━━ PASSAGE TO READ ━━

Is Posey a dumb last name, for a man?

Some people can't help that there last name is something weird. When you think of it you think of the nursey ryme. But lets look a little further into the nursey ryme.


Ring around the Rosey

"Ring Around the Rosey" or "Ring-a-Ring O'Roses" is a nursery rhyme or children's song and game that first appeared in print in 1881 but may have been recited as early as the 1790s. 

The most common variation of the song in the USA: 

  • Ring around the rosey
  • Pocket full of posey
  • Ashes, ashes,
  • We all fall down.

In the UK, it is usually sung thus: 

  • Ring a ring o'roses
  • A pocketful of posies
  • ah-tishoo, ah-tishoo (imitative of sneezing)
  • We all fall down.

Children stand in a circle holding hands and skipping in one direction, clockwise or counterclockwise, as they sing the song. At the end of the last line, the group falls down into a heap.


Plague myth

A common belief is that the rhyme commemorates the Great Plague of London in 1665, or perhaps earlier outbreaks of bubonic plague in England. An origin as early as the 14th century is claimed for the song, but this is possible only if it were recited for centuries without being written down (as it first appeared in print in the late 19th century).

━━━
━━ AVAILABLE DATA ━━

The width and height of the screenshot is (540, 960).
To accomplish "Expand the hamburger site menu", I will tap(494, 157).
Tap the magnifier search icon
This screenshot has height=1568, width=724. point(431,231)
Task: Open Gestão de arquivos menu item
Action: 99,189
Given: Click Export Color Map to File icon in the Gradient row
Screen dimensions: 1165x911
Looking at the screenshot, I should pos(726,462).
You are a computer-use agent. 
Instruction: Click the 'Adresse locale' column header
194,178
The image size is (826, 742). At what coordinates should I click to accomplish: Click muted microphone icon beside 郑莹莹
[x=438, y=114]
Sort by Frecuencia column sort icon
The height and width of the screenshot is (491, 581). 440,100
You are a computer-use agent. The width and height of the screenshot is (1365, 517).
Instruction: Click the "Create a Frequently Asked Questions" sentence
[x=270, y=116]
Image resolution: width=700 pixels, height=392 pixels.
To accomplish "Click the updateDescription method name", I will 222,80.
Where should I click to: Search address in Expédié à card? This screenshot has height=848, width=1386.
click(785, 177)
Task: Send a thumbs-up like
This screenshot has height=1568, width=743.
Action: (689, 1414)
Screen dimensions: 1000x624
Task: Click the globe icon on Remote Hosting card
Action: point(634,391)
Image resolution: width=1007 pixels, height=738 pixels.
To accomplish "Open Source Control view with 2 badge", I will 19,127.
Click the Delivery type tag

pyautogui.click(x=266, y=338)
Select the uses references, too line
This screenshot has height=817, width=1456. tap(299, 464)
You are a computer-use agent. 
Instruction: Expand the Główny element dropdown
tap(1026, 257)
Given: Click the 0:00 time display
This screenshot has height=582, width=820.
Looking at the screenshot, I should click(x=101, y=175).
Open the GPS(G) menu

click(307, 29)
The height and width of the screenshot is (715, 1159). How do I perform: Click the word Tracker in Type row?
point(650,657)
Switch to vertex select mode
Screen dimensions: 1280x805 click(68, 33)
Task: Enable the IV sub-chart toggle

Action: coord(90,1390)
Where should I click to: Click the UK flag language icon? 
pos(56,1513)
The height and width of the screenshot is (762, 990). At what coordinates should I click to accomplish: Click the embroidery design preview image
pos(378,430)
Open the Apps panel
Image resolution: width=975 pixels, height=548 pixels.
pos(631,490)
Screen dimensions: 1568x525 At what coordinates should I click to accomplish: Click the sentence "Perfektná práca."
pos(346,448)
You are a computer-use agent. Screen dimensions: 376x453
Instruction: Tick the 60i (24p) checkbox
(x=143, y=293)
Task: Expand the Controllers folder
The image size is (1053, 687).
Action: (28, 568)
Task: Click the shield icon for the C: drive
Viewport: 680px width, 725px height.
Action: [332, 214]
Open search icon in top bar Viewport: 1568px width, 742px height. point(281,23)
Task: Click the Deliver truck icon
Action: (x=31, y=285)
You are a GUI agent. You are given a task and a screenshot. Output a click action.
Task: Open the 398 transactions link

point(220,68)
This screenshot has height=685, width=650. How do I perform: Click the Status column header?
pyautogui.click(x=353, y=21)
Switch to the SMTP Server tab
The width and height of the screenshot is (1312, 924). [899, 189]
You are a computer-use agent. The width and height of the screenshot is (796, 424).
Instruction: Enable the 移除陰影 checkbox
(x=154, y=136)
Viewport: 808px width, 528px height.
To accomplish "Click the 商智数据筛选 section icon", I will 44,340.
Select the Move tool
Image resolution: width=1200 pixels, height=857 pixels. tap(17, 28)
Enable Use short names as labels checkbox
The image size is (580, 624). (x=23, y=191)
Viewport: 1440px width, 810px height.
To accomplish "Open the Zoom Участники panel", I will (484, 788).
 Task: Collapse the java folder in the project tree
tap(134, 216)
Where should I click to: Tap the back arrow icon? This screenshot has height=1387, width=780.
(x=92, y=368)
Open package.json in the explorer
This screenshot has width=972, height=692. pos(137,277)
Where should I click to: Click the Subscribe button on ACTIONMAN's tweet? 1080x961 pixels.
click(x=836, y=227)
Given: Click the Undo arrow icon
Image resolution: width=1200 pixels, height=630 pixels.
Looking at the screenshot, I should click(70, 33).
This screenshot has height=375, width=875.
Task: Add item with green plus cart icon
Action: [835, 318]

━━━

Print everything from "The most common" down to "(imitative of sneezing)" in the text about the name Posey, word for word.

The most common variation of the song in the USA: 

  • Ring around the rosey
  • Pocket full of posey
  • Ashes, ashes,
  • We all fall down.

In the UK, it is usually sung thus: 

  • Ring a ring o'roses
  • A pocketful of posies
  • ah-tishoo, ah-tishoo (imitative of sneezing)